Everything You Need to Know About Today’s ARM Loans
First, let’s review ARM loans, so you understand how they work. Remember, the ARM loan took the blame for much of the financial meltdown. Specifically, the notorious Negative Amortization loan, with its low teaser starting rates, which were popular – and dangerous – for homeowners at that time. Thankfully, the negative amortizing loans no longer exist.
You can get a 5-year, 7-year, or10-year adjustable loans today. They have a fixed rate for 5, 7, or 10 years and then the interest rate adjusts annually after that. They come with a maximum rate increase cap for each time the interest rate can change and a lifetime cap.
When the initial fixed rate first adjusts it will be capped at the lesser of 2% above the initial fixed rate, or the ‘fully-indexed’ rate. The fully-indexed rate is calculated by taking the index that the ARM loan is tied to (each ARM loan specifies the actual index used before you ever lock in the interest rate) and adding a pre-set margin (also defined before you lock in the interest rate) to that index value.
For example, if an ARM loan is ready to adjust and uses the 1-year LIBOR as the index (currently 2.8455) with a margin of 2%, then the fully-indexed rate when it adjusts will be 4.85 (1-year LIBOR + 2%.) If the starting rate for the ARM loan was 3% or higher, then this fully indexed rate is less than 2% higher than the starting rate – and the rate will adjust to 4.85% on the anniversary date. Note longer initial fixed rate periods for ARMs have higher initial interest rates. So the 5-Year ARM will be less than a 7-Year ARM, etc.

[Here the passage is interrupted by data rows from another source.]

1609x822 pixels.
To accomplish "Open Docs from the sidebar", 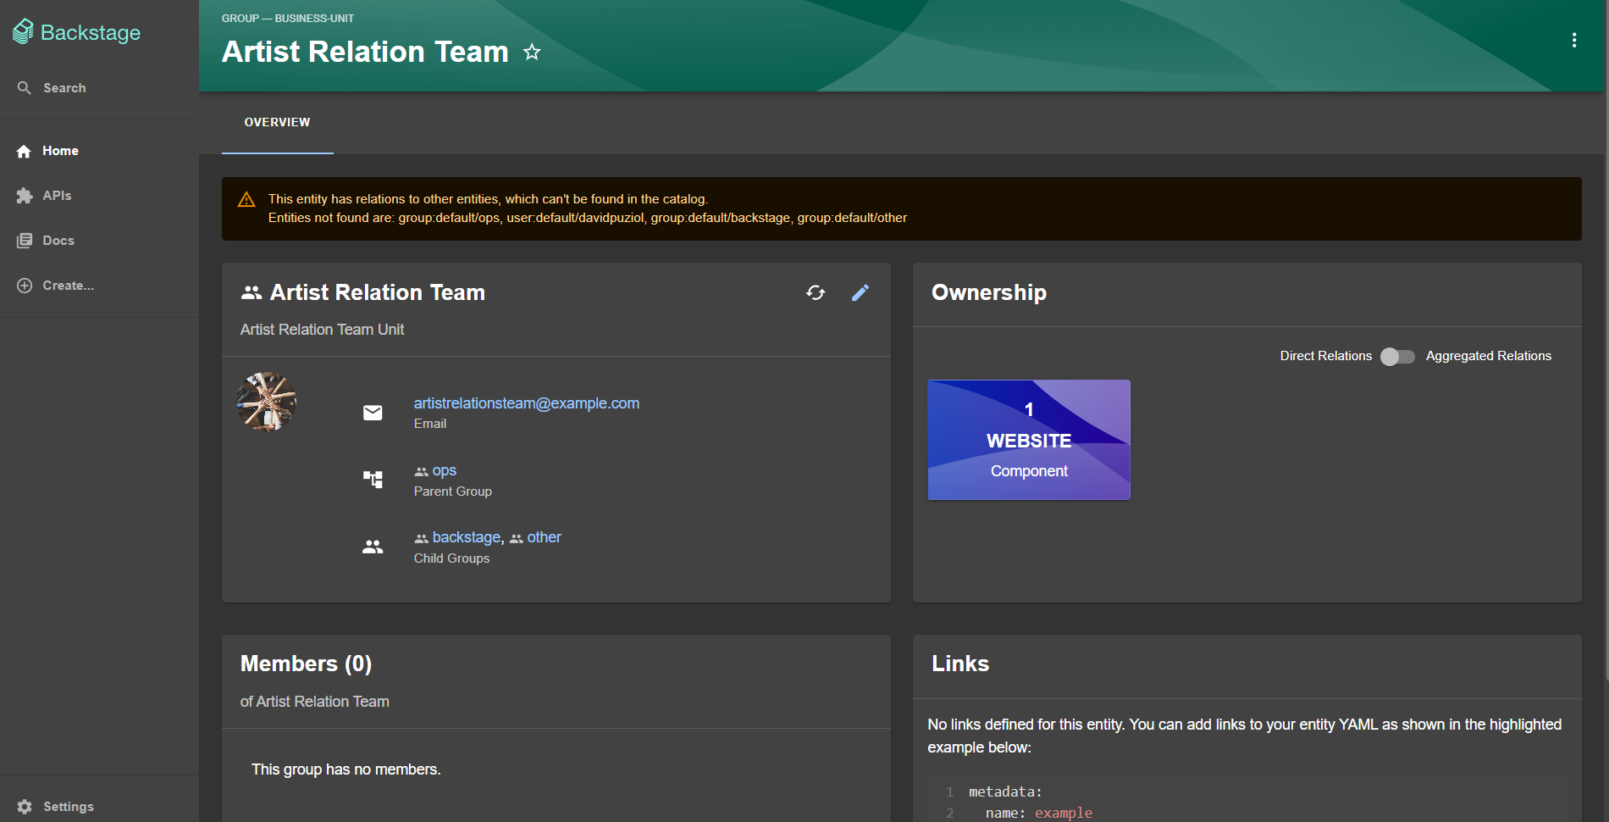I will (x=58, y=241).
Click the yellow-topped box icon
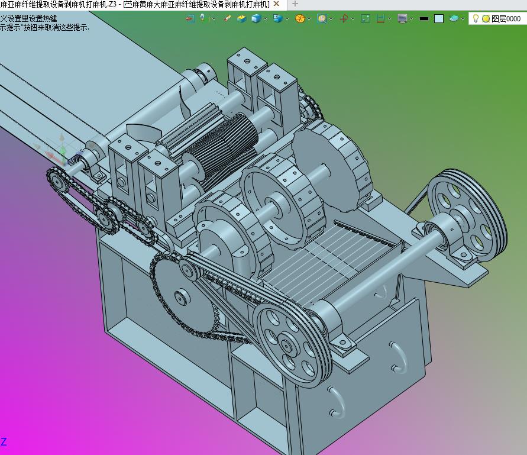The height and width of the screenshot is (455, 527). click(x=241, y=18)
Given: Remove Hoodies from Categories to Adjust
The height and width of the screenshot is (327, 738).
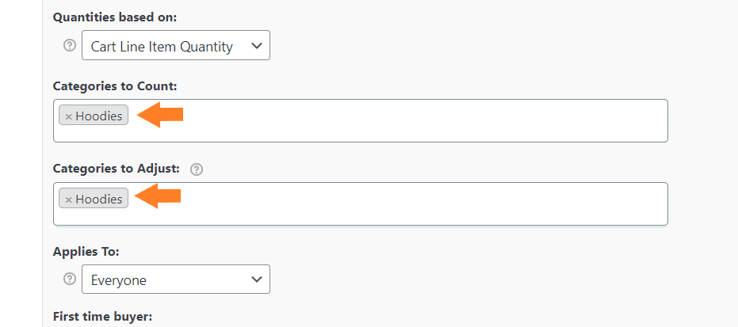Looking at the screenshot, I should tap(68, 200).
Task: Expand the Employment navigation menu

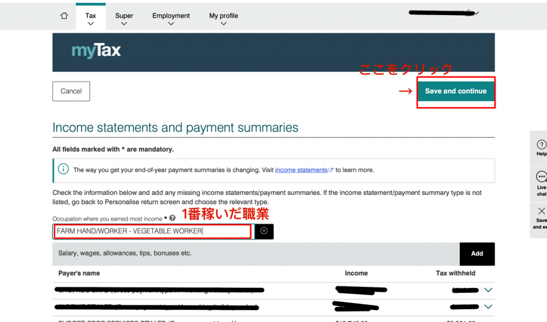Action: pos(171,18)
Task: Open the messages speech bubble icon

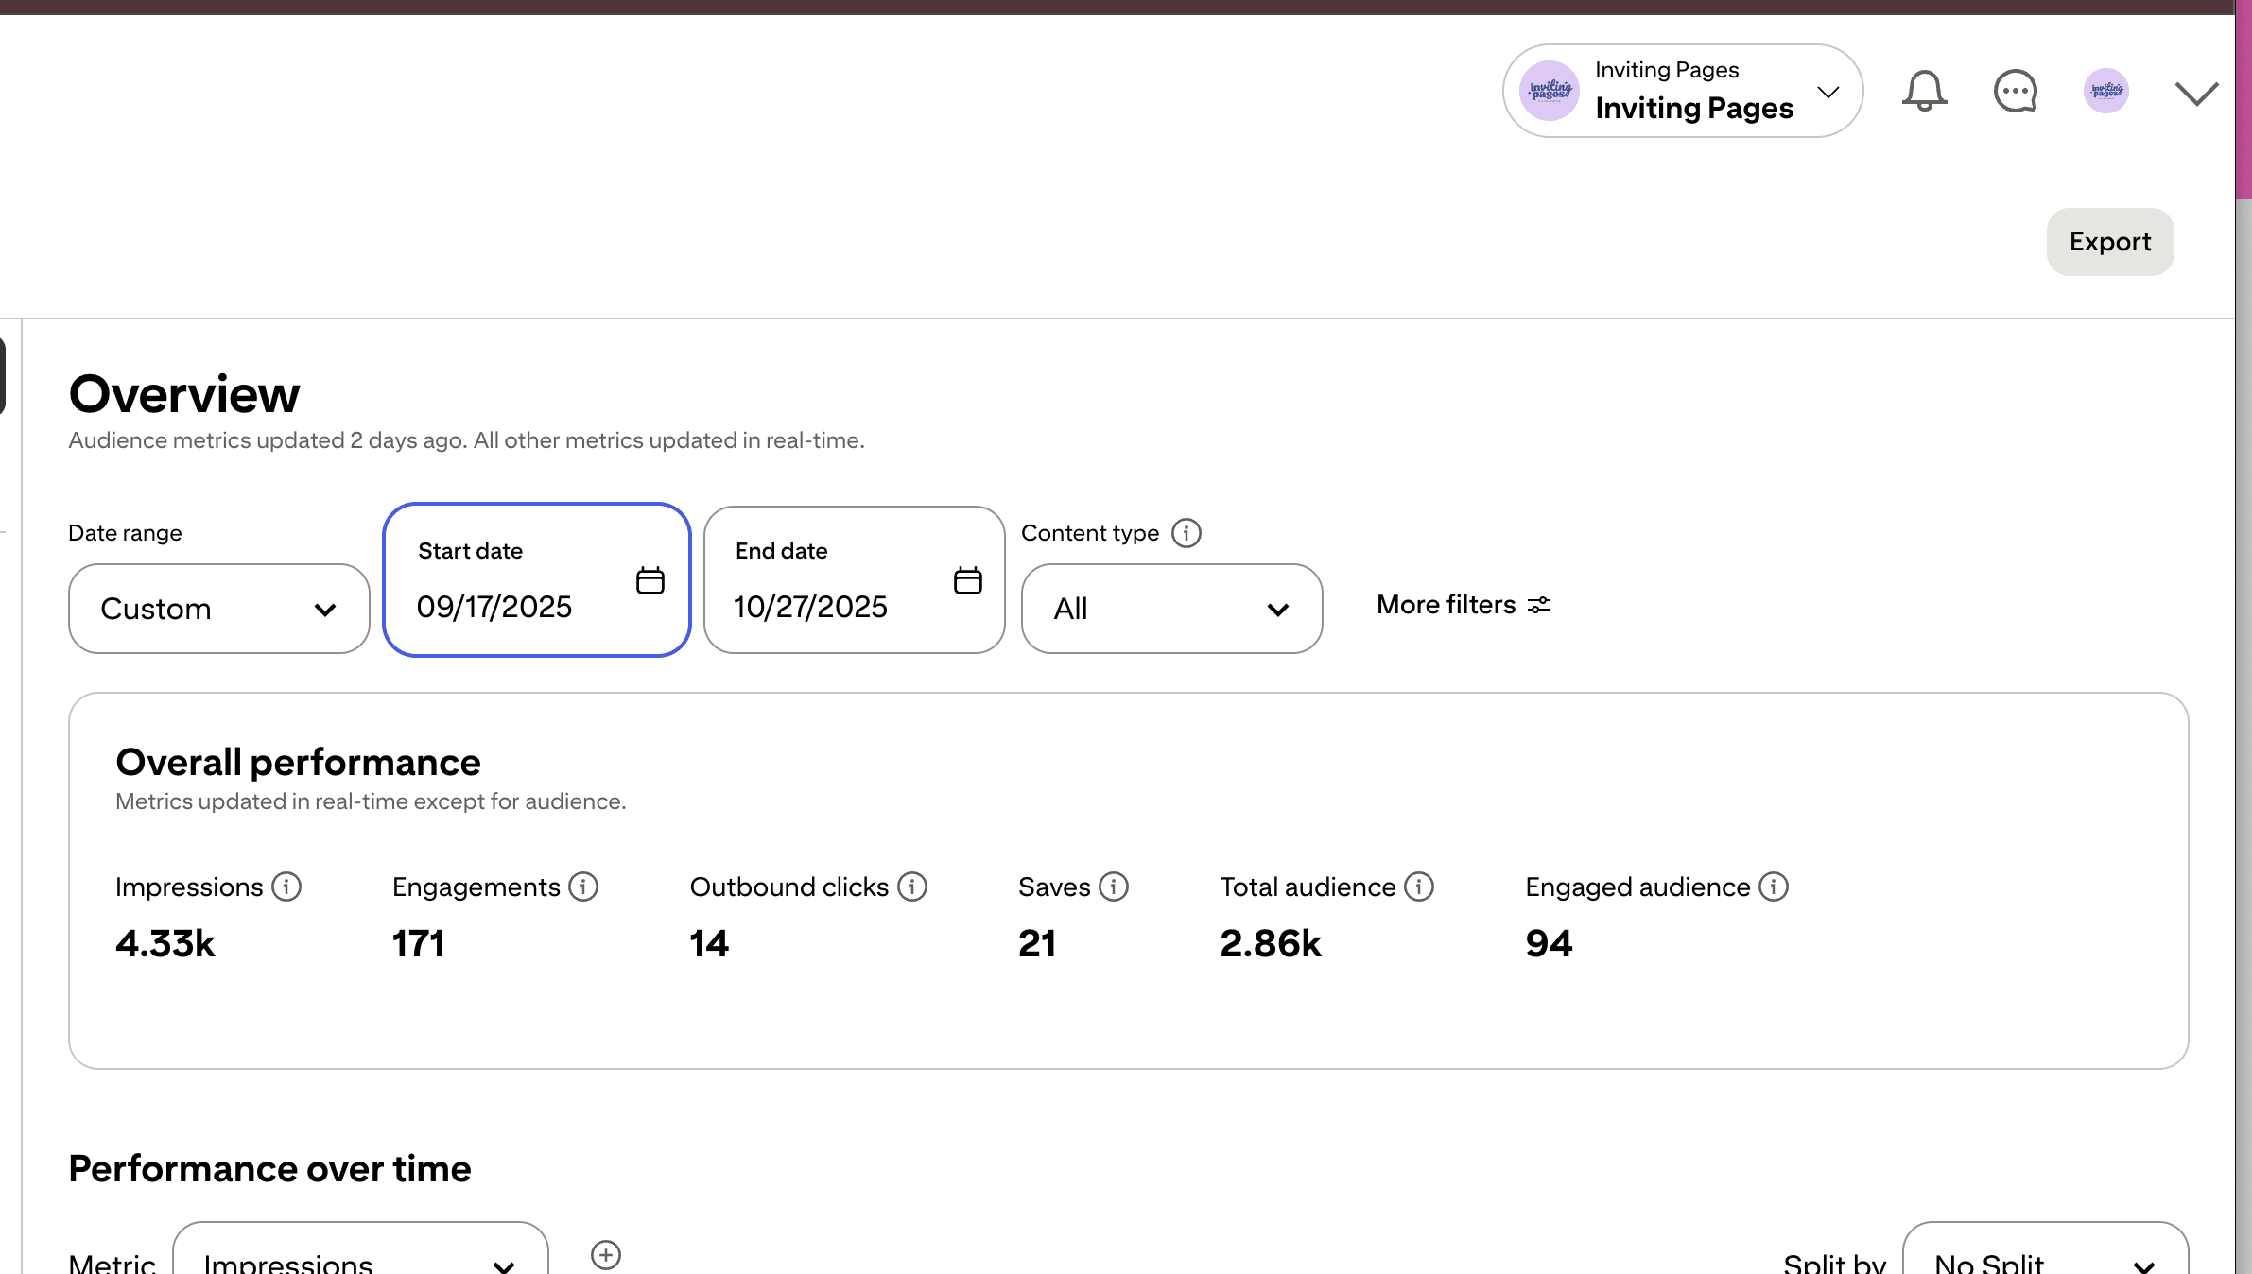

Another critical thing to know about ARM loans today – they rarely carry a prepayment penalty. You can sell your home and pay off the mortgage whenever you want, without any additional cost as a penalty. This is also something you will know before you ever lock in the interest rate.
Qualifying for an ARM loan isn’t easy. You can’t use it to get a mortgage if you have high debt-to-income ratios or a below average credit score. Pre-meltdown, the ARM’s lower initial monthly payments were used to squeeze buyers into loans and homes they eventually couldn’t afford. Today, lenders apply very stringent loan qualifying guidelines to every borrower to determine if they can afford the mortgage today AND in the future.
When qualifying borrowers for an ARM loan, lenders have to make sure you’re financially stable enough to handle the adjusting interest rate. Depending on the type of ARM, borrowers are qualified at a rate above the initial starting rate. For 5-Year ARMs, qualifying is the greater of the initial note rate plus 2% or the fully indexed rate. For 7 and 10-Year ARms, it’s the greater of the initial note rate or the fully indexed rate. And minimum credit score requirements can be higher for ARM loans as well.
When Should You Consider an ARM?
Everyone’s financial and, for that matter, real estate needs are unique. The right answer for you won’t be the correct answer for someone else. An ARM loan work for you if you buy a small home or condo with plans to move to a larger home when your family grows. Or if relocation is a part of your chosen career and you’ll be moving to another city within a few years.
However, consider your options carefully as any number of things can alter your original plan. A sudden job or life change could mean staying in your home, and loan, longer than you anticipated. Or rising interest rates may be the deciding factor for staying put. If you do choose an ARM loan, consider a longer fixed period than you might need to buffer against any unforeseen changes.